GrobidArticleExtractor

This Python tool extracts content from PDF files using GROBID and organizes it by sections. It provides a structured way to extract both metadata and content from academic papers and other structured documents.

Features

  • Direct PDF processing using GROBID API
  • Metadata extraction (title, authors, abstract, publication date)
  • Hierarchical section organization with subsections

Prerequisites

  1. Install GROBID:

    docker pull lfoppiano/grobid:0.8.0
    docker run --init -p 8070:8070 -e JAVA_OPTS="-XX:+UseZGC" lfoppiano/grobid:0.8.0
    

    JAVA_OPTS="-XX:+UseZGC" helps to resolve the following error in mac os.

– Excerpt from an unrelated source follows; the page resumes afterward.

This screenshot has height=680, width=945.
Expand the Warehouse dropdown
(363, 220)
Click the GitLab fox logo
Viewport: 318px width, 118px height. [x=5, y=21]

    [thread 44 also had an error]
    
    A fatal error has been detected by the Java Runtime Environment:
    
    SIGSEGV (0xb) at pc=0x00007ffffef8ad07, pid=8, tid=47
    
    JRE version: OpenJDK Runtime Environment (17.0.2+8) (build 17.0.2+8-86)
    Java VM: OpenJDK 64-Bit Server VM (17.0.2+8-86, mixed mode, sharing, tiered, compressed oops, compressed class ptrs, parallel gc, linux-amd64)
    Problematic frame:
    [thread 41 also had an error]
    [thread 45 also had an error]
    [thread 46 also had an error]
    
  2. Installation :

    Install this package via :

    pip install GrobidArticleExtractor
    

    Or get the newest development version via:

    pip install git+https://github.com/sensein/GrobidArticleExtractor.git
    

    Note: If upgrading from a previous version, you may need to reinstall the package to ensure the CLI command is properly installed:

    pip uninstall GrobidArticleExtractor
    pip install GrobidArticleExtractor
    

Usage

Command Line Interface

The tool provides a user-friendly command-line interface for batch processing PDF files:

# Basic usage (processes PDFs from 'pdfs' directory)
grobidextractor

# Process PDFs from a specific directory
grobidextractor path/to/pdfs

# Specify custom output directory
grobidextractor path/to/pdfs -o path/to/output

# Use custom GROBID server and disable content preview
grobidextractor path/to/pdfs --grobid-url http://custom:8070 --no-preview

Available options:

$ grobidextractor --help
Usage: grobidextractor [OPTIONS] [INPUT_FOLDER]

  Process PDF files from INPUT_FOLDER and extract their content using GROBID.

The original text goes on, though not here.